Hacker News new | ask | show | jobs
by niggler 4913 days ago
Where's the love for awk? It has been tucked away in a sub item but doesn't deserve first class status?
3 comments

That whole "find -ls | awk" is wicked slow anyway; try wc and xargs...

  $ time find -ls | awk '{s += $7} END {print s}'
  15970582120

  real	0m27.721s
  user	0m1.256s
  sys	0m1.780s

  $ time find | xargs wc -c 2> /dev/null | tail -1
  604260969 total

  real	0m0.332s
  user	0m0.068s
  sys	0m0.204s
The standard disclaimer on find | xargs: you should use -print0 and -0 to avoid problems with files with whitespace in their names, i.e.

   $ find -print0 | xargs -0 wc -c 2> /dev/null | tail -1
(Also, many uses of find | xargs can be replaced with -exec cmd {} \; or -exec cmd {} +, e.g.
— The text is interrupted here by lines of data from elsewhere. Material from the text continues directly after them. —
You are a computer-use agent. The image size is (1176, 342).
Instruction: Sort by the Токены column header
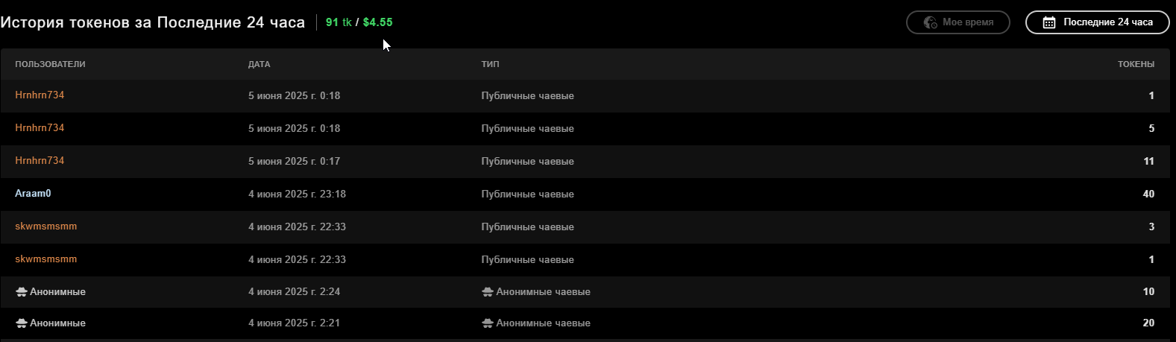pyautogui.click(x=1136, y=64)
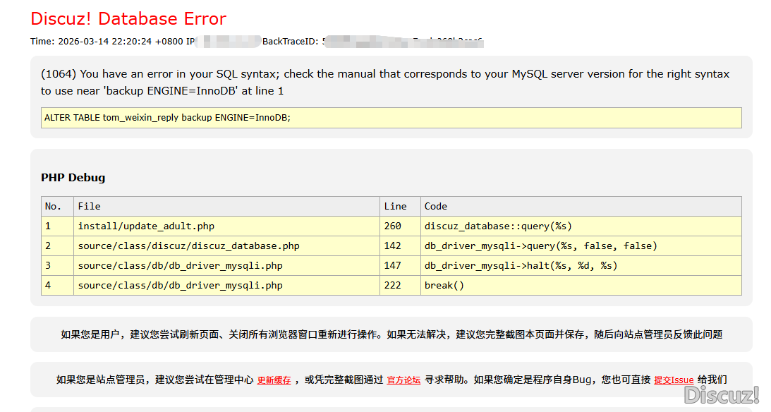Viewport: 771px width, 412px height.
Task: Click the error Time stamp text
Action: pos(107,42)
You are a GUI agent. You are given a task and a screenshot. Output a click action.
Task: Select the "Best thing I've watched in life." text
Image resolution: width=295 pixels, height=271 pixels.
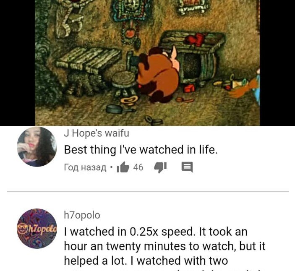(141, 150)
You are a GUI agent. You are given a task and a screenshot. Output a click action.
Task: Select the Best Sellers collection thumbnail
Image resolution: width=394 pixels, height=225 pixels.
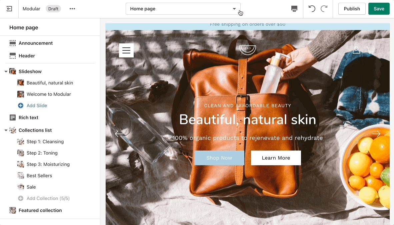coord(21,176)
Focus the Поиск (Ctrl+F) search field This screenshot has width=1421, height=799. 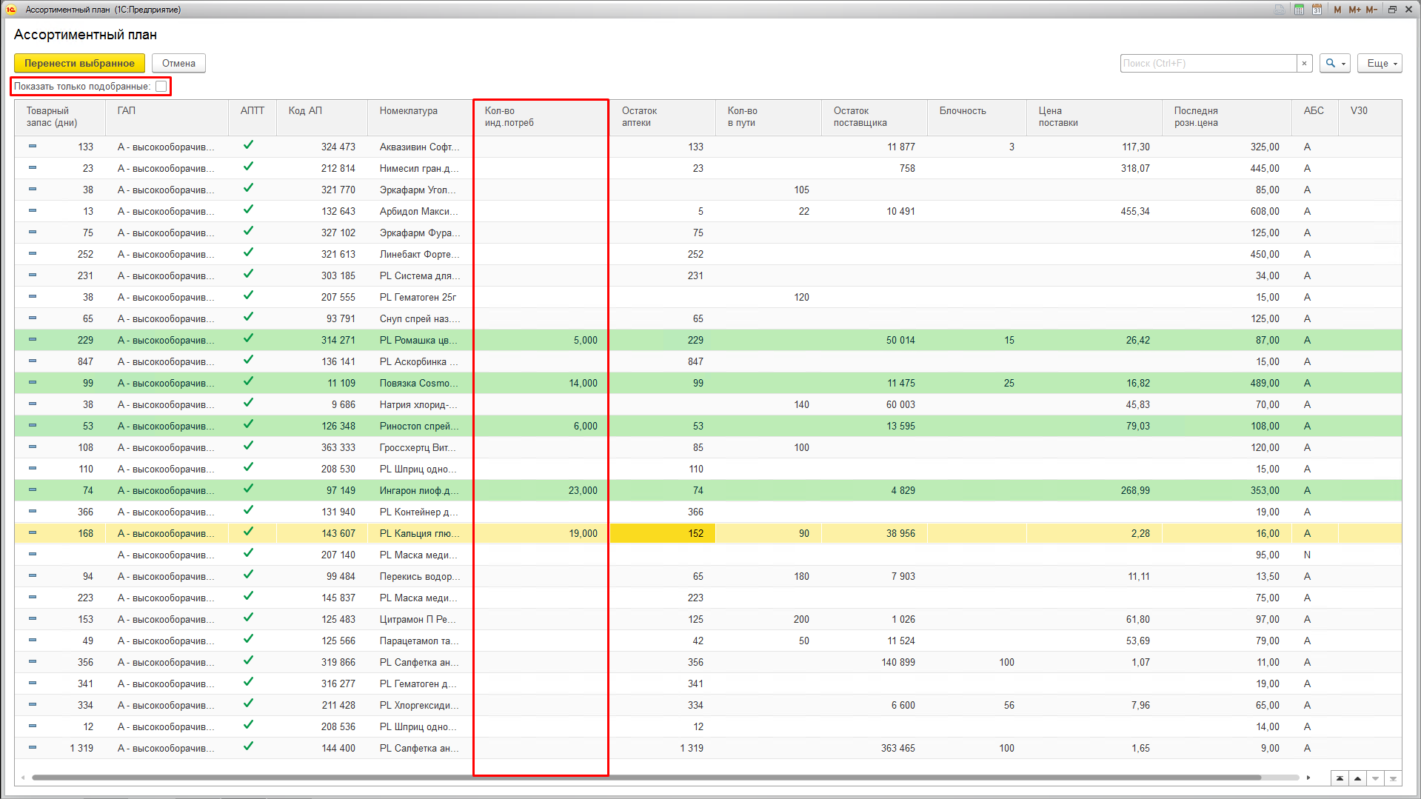click(x=1208, y=64)
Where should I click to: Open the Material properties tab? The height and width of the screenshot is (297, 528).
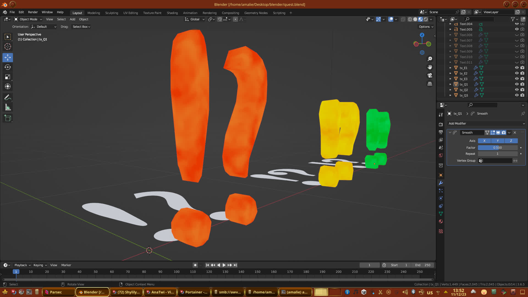[441, 222]
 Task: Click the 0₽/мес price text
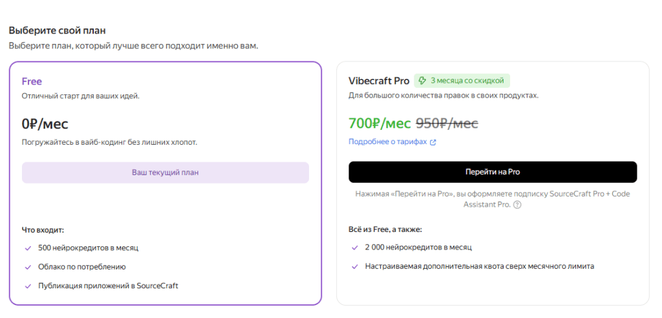pos(45,123)
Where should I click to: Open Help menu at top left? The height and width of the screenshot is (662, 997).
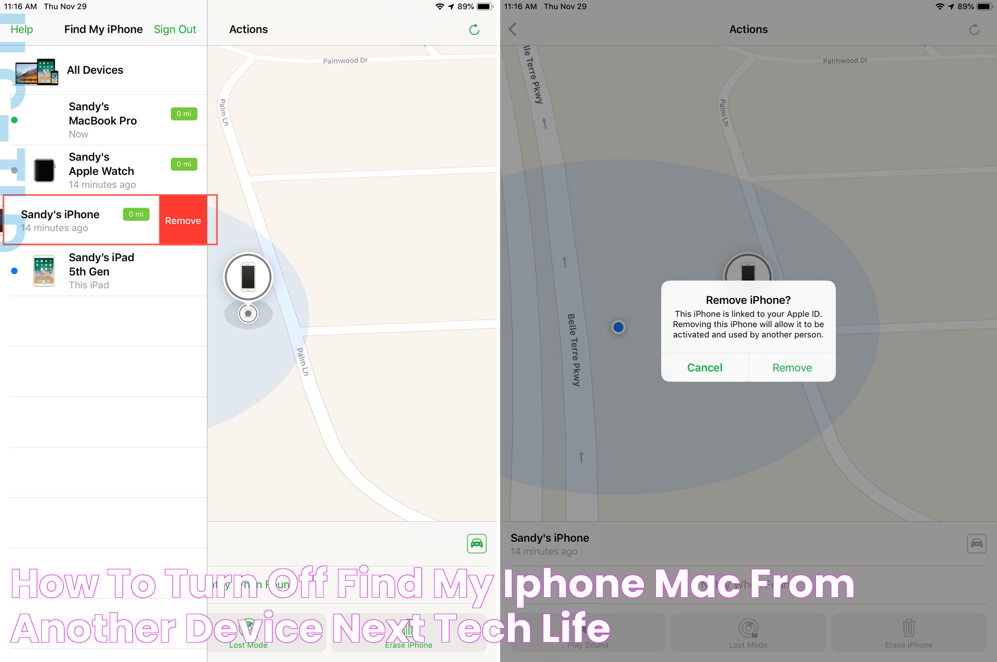pos(21,29)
  $ find -exec wc -c {} + 2> /dev/null | tail -1
although this isn't much faster in this case.)
You sure that's not because of memory swapping? Once warmed up the awk command is much faster for me.

Also, the results are different - though I'm too lazy to figure out why right now :)

You need to filter out directory entries.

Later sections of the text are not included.